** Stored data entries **
↓↓↓
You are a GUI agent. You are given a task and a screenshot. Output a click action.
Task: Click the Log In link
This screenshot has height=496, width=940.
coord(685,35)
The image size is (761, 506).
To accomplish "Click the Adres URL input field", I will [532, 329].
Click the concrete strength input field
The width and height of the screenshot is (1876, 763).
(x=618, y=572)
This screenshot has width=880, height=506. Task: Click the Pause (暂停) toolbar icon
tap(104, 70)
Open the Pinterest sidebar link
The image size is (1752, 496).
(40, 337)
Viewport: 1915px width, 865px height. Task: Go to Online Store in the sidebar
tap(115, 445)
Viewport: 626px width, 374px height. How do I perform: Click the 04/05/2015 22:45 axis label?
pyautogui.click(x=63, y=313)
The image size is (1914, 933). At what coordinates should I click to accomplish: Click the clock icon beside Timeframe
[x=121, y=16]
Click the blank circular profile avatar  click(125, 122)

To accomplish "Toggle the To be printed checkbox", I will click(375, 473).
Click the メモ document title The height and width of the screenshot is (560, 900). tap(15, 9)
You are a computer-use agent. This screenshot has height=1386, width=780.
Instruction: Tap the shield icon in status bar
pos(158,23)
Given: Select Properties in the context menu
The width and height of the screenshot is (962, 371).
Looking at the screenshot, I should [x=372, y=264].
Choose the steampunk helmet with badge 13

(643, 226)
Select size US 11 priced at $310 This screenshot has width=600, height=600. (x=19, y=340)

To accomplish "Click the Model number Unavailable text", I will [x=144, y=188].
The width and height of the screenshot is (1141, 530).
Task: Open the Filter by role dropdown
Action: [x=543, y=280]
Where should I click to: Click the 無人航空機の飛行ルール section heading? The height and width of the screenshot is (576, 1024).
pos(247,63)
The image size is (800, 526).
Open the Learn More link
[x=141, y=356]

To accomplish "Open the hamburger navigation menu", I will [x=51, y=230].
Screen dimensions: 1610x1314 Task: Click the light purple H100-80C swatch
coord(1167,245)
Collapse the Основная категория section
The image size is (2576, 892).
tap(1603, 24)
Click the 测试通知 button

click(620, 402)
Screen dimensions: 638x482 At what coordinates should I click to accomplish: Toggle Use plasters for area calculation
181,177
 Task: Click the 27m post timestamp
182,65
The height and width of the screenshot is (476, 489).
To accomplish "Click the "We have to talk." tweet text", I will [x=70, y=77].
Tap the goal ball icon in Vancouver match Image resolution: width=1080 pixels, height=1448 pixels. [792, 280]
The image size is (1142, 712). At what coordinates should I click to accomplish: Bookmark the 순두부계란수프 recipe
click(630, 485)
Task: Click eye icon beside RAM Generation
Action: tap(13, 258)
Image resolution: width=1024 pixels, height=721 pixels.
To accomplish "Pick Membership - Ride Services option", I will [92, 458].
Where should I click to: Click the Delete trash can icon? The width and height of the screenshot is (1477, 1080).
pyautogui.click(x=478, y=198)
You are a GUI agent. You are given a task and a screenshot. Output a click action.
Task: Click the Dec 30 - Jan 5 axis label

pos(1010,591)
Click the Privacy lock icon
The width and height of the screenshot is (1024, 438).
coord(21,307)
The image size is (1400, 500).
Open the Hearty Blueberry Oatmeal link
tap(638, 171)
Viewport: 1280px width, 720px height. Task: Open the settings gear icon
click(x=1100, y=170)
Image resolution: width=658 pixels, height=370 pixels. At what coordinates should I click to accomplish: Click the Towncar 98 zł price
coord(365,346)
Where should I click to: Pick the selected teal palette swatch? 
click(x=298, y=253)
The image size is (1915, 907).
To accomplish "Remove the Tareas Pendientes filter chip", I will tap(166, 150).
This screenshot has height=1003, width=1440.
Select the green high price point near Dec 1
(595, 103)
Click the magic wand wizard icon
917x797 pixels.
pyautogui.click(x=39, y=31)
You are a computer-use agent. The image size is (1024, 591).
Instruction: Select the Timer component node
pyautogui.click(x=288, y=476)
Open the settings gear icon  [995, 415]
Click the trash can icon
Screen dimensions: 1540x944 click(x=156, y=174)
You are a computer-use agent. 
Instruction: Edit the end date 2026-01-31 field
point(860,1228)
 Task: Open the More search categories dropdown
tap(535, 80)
↑↑↑
** AIM OF THE EXERCISE **
Repeat the data in full, exactly as supplied.

** SOLUTION **
You are a GUI agent. You are given a task and a screenshot. Output a click action.
Task: Click the Log In link
This screenshot has height=496, width=940.
coord(685,35)
The image size is (761, 506).
To accomplish "Click the Adres URL input field", I will [532, 329].
Click the concrete strength input field
The width and height of the screenshot is (1876, 763).
(x=618, y=572)
This screenshot has width=880, height=506. Task: Click the Pause (暂停) toolbar icon
tap(104, 70)
Open the Pinterest sidebar link
The image size is (1752, 496).
(40, 337)
Viewport: 1915px width, 865px height. Task: Go to Online Store in the sidebar
tap(115, 445)
Viewport: 626px width, 374px height. How do I perform: Click the 04/05/2015 22:45 axis label?
pyautogui.click(x=63, y=313)
The image size is (1914, 933). At what coordinates should I click to accomplish: Click the clock icon beside Timeframe
[x=121, y=16]
Click the blank circular profile avatar  click(125, 122)

To accomplish "Toggle the To be printed checkbox", I will click(375, 473).
Click the メモ document title The height and width of the screenshot is (560, 900). tap(15, 9)
You are a computer-use agent. This screenshot has height=1386, width=780.
Instruction: Tap the shield icon in status bar
pos(158,23)
Given: Select Properties in the context menu
The width and height of the screenshot is (962, 371).
Looking at the screenshot, I should [x=372, y=264].
Choose the steampunk helmet with badge 13

(643, 226)
Select size US 11 priced at $310 This screenshot has width=600, height=600. (x=19, y=340)

To accomplish "Click the Model number Unavailable text", I will [x=144, y=188].
The width and height of the screenshot is (1141, 530).
Task: Open the Filter by role dropdown
Action: [x=543, y=280]
Where should I click to: Click the 無人航空機の飛行ルール section heading? The height and width of the screenshot is (576, 1024).
pos(247,63)
The image size is (800, 526).
Open the Learn More link
[x=141, y=356]

To accomplish "Open the hamburger navigation menu", I will [x=51, y=230].
Screen dimensions: 1610x1314 Task: Click the light purple H100-80C swatch
coord(1167,245)
Collapse the Основная категория section
The image size is (2576, 892).
tap(1603, 24)
Click the 测试通知 button

click(620, 402)
Screen dimensions: 638x482 At what coordinates should I click to accomplish: Toggle Use plasters for area calculation
181,177
 Task: Click the 27m post timestamp
182,65
The height and width of the screenshot is (476, 489).
To accomplish "Click the "We have to talk." tweet text", I will [x=70, y=77].
Tap the goal ball icon in Vancouver match Image resolution: width=1080 pixels, height=1448 pixels. [792, 280]
The image size is (1142, 712). At what coordinates should I click to accomplish: Bookmark the 순두부계란수프 recipe
click(630, 485)
Task: Click eye icon beside RAM Generation
Action: tap(13, 258)
Image resolution: width=1024 pixels, height=721 pixels.
To accomplish "Pick Membership - Ride Services option", I will [92, 458].
Where should I click to: Click the Delete trash can icon? The width and height of the screenshot is (1477, 1080).
pyautogui.click(x=478, y=198)
You are a GUI agent. You are given a task and a screenshot. Output a click action.
Task: Click the Dec 30 - Jan 5 axis label

pos(1010,591)
Click the Privacy lock icon
The width and height of the screenshot is (1024, 438).
coord(21,307)
The image size is (1400, 500).
Open the Hearty Blueberry Oatmeal link
tap(638, 171)
Viewport: 1280px width, 720px height. Task: Open the settings gear icon
click(x=1100, y=170)
Image resolution: width=658 pixels, height=370 pixels. At what coordinates should I click to accomplish: Click the Towncar 98 zł price
coord(365,346)
Where should I click to: Pick the selected teal palette swatch? 
click(x=298, y=253)
The image size is (1915, 907).
To accomplish "Remove the Tareas Pendientes filter chip", I will tap(166, 150).
This screenshot has height=1003, width=1440.
Select the green high price point near Dec 1
(595, 103)
Click the magic wand wizard icon
917x797 pixels.
pyautogui.click(x=39, y=31)
You are a computer-use agent. The image size is (1024, 591).
Instruction: Select the Timer component node
pyautogui.click(x=288, y=476)
Open the settings gear icon  [995, 415]
Click the trash can icon
Screen dimensions: 1540x944 click(x=156, y=174)
You are a computer-use agent. 
Instruction: Edit the end date 2026-01-31 field
point(860,1228)
 Task: Open the More search categories dropdown
tap(535, 80)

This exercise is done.